WHAT IS BEING ASKED: Omitting all images, output the entries that follow exactly as written.

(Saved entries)
· · · ·
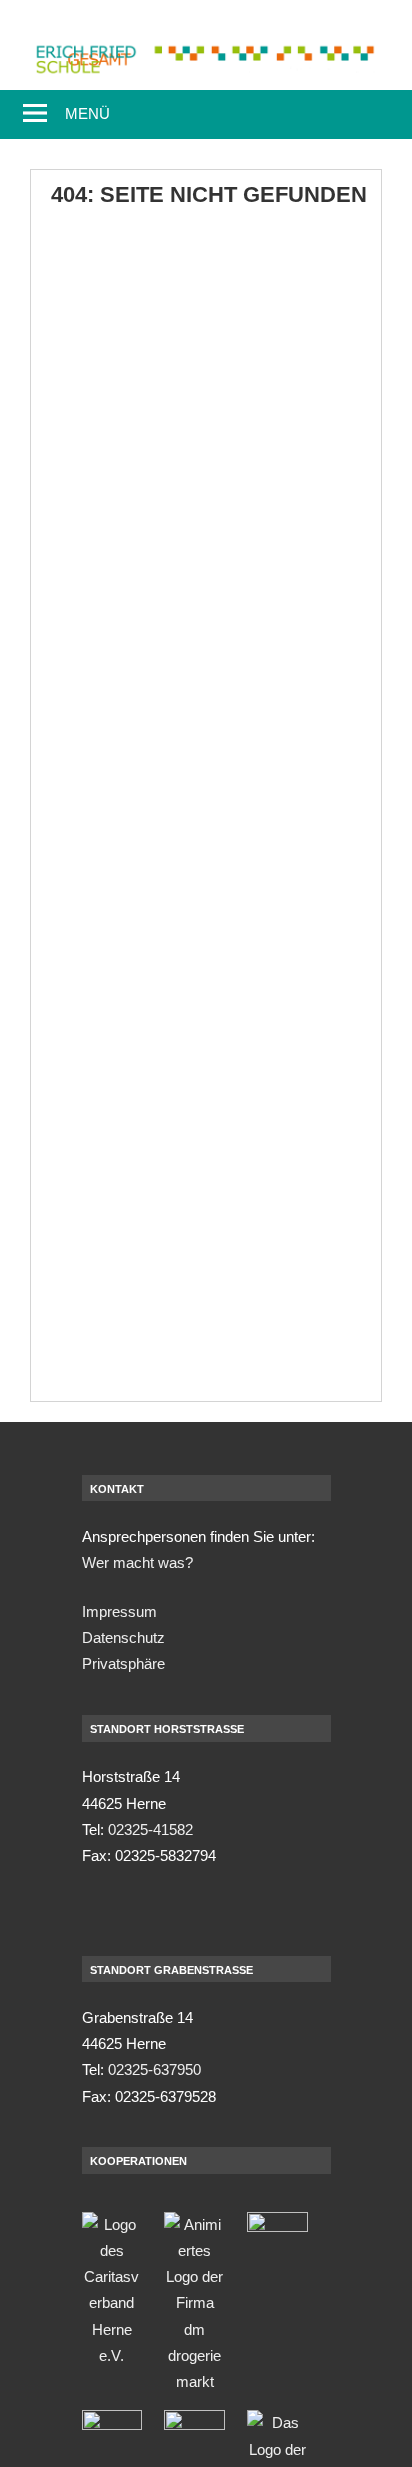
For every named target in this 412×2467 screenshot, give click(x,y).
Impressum (119, 1611)
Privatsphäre (123, 1663)
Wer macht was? (137, 1562)
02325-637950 (154, 2069)
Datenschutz (123, 1637)
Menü (87, 113)
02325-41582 (150, 1829)
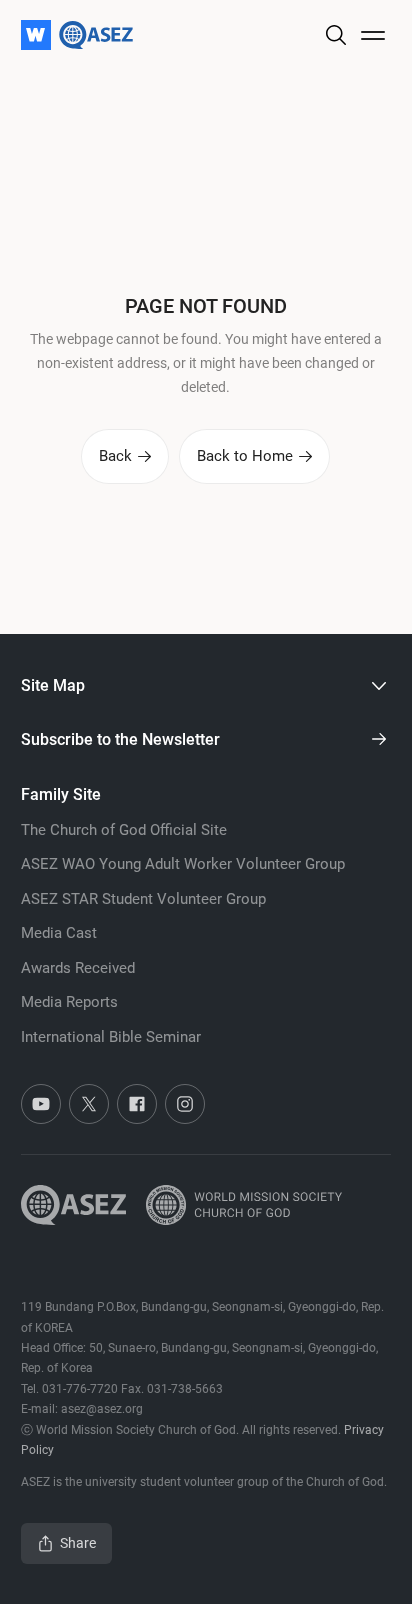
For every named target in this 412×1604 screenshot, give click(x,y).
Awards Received (78, 968)
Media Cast (59, 933)
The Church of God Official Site (124, 830)
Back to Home (245, 456)
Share (78, 1543)
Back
· · · ·
SOLUTION TO THE EXERCISE:
For every named target in this 412×2467 screenshot, give click(x,y).
Impressum (119, 1611)
Privatsphäre (123, 1663)
Wer macht was? (137, 1562)
02325-637950 (154, 2069)
Datenschutz (123, 1637)
Menü (87, 113)
02325-41582 (150, 1829)
For every named target in this 412×1604 screenshot, give click(x,y).
Awards Received (78, 968)
Media Cast (59, 933)
The Church of God Official Site (124, 830)
Back to Home (245, 456)
Share (78, 1543)
Back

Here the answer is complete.